戦いを挑んできた以上、殺したって構わない筈だ。恨むなら、下着の色を告白したくらいで困惑する貴様の未熟さを恨め。
十メートルくらいの間合いなら一歩で詰められる筈が、細くて軟弱な脚では四歩もかかってしまう。こんなに足運びが遅く、脚力が弱いとは不便な体だ。
それでも俺様が女を叩きのめして、戦利品にあのヒラヒラした布を貰う。
筈だった。
俺様よりも速い突きが鳩尾に迫ってくる。

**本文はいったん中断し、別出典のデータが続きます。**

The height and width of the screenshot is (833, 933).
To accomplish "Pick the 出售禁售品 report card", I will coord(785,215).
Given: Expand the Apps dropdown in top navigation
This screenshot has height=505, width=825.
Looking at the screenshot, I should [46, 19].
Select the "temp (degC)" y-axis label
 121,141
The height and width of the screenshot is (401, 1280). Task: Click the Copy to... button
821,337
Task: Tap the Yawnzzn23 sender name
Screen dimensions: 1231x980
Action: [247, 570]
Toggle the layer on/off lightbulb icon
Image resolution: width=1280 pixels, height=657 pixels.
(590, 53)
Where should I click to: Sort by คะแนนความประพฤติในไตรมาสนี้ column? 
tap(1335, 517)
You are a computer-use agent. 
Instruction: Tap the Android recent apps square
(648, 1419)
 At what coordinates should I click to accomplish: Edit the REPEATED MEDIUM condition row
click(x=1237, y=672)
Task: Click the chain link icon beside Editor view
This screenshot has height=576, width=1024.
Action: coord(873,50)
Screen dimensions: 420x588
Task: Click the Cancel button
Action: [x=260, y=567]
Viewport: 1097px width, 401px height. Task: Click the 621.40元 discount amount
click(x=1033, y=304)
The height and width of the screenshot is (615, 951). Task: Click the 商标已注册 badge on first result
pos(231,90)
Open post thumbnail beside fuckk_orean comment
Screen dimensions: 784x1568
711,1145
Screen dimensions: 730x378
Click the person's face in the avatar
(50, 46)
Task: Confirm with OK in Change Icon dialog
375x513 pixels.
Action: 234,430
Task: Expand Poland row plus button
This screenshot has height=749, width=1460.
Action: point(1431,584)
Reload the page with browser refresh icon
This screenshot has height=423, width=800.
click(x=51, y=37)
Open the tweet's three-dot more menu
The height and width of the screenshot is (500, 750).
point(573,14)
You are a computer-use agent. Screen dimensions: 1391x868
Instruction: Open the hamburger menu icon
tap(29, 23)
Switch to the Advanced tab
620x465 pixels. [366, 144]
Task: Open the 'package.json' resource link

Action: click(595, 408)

隙だらけだと思っていた女には一分の隙も無く、むしろ俺様の方が隙だらけだった。
床に踏み込んだ力を強引に逃がして、俺様はどうにか飛び退いた。
「皆さん、この変態は暴力的で危険です。見てないで離れてください。警備員や警察の方々が来るまでの間は私がなんとかしてみます」
凛々しくもたおやかな面構えをしたり、羞恥心を覚えたり、忙しい女だな。まぁ、戦場を広くしてくれた事に関しては気が利くと思うぞ。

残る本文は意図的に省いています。